Thomas Vartanian received his BA in economics from the University of Wisconsin, Madison, and his MS and PhD in economics from the University of Notre Dame. He has worked for the federal government in the Health Care Financing Administration (now The Centers for Medicare & Medicaid Services) in the Department of Health and Human Services. His current research examines the relationship between neighborhood characteristics, food outlets, food stamp receipt, and health weight. He uses longitudinal data to examine the outcomes, with sibling and other fixed effect models. His findings indicate that childhood time spent on food stamps increases time with healthy weight as an adult relative to those who with low incomes (and presumably food stamp eligible) but who do not receive food stamps as a child. He has also examined how growing up in poor neighborhoods affect adult health, government cash assistance, length of stay below the poverty level, and economic levels after leaving welfare. He has also examined the long term consequences of receiving welfare at an early age, how childhood neighborhood/area inequality affects income as an adult, and the long-term consequences of poverty during middle age on elderly income. Other recent work includes examining how parents who take parental leave fare in health, wage, and other outcomes. His work has appeared in such journals as the American Journal of Political Science, Demography, Social Service Review, Journal of Marriage and Family, Housing Studies, the Sociological Quarterly, Focus, the Journal of Health and Social Behavior, the Journal of Sociology and Social Welfare, and the Journal of Socio-Economics. He has been cited/quoted on CNN, Forbes, Salon, and the Chicago Tribune. He has received grants from Institute for Research on Poverty at the University of Wisconsin, the Joint Poverty Center at the University of Chicago/Northwestern University, the RIDGE Center for Targeted Studies at Purdue University, the Economic Research Service at the U.S. Department of Agriculture, and the Center for Women and Work at Rutgers University. He teaches data analysis and Perspectives on Inequality and Poverty in the U.S. all at the MSS and Ph.D. levels, and Economic Inequality and Government Policy Choices at the undergraduate level.

▶ _Stored items_

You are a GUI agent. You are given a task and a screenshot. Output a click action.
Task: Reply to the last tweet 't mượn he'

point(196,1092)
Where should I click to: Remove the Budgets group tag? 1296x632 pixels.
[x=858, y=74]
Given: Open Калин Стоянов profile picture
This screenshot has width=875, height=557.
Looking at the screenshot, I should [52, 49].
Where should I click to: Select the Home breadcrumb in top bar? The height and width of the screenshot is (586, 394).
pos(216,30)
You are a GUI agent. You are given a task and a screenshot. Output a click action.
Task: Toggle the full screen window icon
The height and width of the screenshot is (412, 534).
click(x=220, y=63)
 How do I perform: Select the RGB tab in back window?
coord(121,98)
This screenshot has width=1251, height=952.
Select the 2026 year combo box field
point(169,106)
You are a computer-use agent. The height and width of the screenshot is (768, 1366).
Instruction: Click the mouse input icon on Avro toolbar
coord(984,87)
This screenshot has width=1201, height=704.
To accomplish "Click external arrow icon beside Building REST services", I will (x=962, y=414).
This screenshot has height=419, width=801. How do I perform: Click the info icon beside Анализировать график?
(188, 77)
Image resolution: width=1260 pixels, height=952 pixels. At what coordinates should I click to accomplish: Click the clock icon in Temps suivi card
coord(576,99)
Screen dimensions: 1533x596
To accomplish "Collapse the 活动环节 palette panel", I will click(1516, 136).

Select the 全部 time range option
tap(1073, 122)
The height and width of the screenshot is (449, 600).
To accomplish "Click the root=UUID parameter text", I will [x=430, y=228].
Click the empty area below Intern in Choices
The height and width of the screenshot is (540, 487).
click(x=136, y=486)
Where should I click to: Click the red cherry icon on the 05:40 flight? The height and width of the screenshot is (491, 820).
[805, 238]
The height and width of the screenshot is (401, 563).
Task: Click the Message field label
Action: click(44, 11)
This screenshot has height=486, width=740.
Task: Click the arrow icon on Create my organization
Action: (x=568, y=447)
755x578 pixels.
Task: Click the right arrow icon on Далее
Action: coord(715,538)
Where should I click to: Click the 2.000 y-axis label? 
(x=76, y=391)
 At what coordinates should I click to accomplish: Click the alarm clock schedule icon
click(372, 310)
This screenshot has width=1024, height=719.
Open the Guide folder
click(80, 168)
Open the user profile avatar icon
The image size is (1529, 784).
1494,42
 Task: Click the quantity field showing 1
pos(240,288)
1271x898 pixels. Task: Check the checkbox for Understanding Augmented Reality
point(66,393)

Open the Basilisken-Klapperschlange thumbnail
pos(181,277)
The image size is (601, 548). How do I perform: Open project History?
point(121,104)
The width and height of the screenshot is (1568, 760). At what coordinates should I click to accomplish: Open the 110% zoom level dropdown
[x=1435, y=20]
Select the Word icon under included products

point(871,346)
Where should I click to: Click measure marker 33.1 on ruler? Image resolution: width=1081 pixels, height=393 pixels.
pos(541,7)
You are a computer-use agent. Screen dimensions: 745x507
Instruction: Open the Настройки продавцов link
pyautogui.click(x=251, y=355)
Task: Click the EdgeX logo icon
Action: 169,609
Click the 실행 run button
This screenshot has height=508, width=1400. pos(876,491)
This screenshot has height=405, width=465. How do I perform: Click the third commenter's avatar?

▶ _Exercise description_
According to the profile of Thomas Vartanian, where did he earn his MS and PhD in economics? The material shown with this profile was taken from a separate source.

▶ _Answer for the task_
He earned both at the University of Notre Dame.